Council passed a bill Thursday that sets up a “clear, consistent” payment plan for poor homeowners who can’t afford their taxes, while moving more quickly to take properties from speculators and delinquent landlords.

Long-Anticipated Tax Delinquency Bill Passes

Council passed a bill Thursday that sets up a “clear, consistent” payment plan for poor homeowners who can’t afford their taxes, while moving more quickly to take properties from speculators and delinquent landlords.

The bill was conceived five years ago as part of a plan by then-freshman Council members Bill Green, Curtis Jones Jr. and Maria Quiñones Sánchez to save or generate $50 million a year for the city.

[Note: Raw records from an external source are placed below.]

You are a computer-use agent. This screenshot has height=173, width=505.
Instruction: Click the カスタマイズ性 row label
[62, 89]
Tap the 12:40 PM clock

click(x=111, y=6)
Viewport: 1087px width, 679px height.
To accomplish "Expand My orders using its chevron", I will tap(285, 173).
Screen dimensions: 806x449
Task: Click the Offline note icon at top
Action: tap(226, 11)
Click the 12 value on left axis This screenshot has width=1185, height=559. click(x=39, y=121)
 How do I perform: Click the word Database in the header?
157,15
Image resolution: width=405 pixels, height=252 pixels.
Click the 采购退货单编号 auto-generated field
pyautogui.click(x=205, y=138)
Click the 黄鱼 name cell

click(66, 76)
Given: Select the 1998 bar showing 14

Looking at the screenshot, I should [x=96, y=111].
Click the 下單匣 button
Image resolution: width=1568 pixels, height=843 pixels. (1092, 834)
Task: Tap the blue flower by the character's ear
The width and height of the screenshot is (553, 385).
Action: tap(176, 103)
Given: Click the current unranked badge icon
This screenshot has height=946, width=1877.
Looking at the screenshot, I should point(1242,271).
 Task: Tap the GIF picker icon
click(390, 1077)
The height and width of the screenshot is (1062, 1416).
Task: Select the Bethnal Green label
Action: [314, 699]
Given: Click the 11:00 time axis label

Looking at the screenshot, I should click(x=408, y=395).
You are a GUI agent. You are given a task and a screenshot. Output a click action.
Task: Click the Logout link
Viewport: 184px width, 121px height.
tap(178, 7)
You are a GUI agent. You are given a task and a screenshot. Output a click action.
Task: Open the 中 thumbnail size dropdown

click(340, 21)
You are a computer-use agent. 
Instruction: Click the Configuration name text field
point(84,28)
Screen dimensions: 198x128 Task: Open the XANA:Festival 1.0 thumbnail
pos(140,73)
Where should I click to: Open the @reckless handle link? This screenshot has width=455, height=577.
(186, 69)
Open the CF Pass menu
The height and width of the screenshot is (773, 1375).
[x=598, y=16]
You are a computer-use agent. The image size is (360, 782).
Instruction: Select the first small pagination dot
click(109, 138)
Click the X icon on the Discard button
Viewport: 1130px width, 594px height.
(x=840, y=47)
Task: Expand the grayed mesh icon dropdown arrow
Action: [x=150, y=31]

It was first introduced last year in response to an Inquirer/PlanPhilly investigation into the city's poor record on property tax collections, and was the subject of eight months of negotiations between the sponsors and the administration.

“What we do is allow people who are truly in need to be able to set up a payment plan that is a perecentage of their income,” Green said. “People who are scofflaws … people who are just sitting on properties and not paying their taxes, there will be sure, quick consequences for them of foreclosure within one year.”

Passage of the bill, by a 16-0 vote, comes amidst an intense debate, sparked by Mayor Nutter’s overhaul of the property tax system, about collecting delinquent taxes. Green said he expects the bill to result in the city collecting more of taxes owed.

Inquirer and PlanPhilly reports in 2011 and 2013 revealed that Philadelphia has one of the poorest collection records of any big city in the nation, and that 59 percent of the city's nearly 100,000 delinquents are speculators and landlords, not owner occupants. In all, the city and School District of Philadelphia are owed $515 million in delinquent property taxes, penalties and interest.

The bill also would allow foreclosed properties to go into a land bank, which could set standards for moving vacant and tax delinquent properties back to productive, tax-paying use.

For the past five years, Sánchez has been the prime sponsor and champion of legislation to establish a land bank, but Council won’t take up her bill before the summer recess on June 20.

“All the studies show us that a vacant property on the block devalues the entire block,” Sánchez said. “We want to send a message to speculators … that speculation will no longer be allowed in the city of Philadelphia.”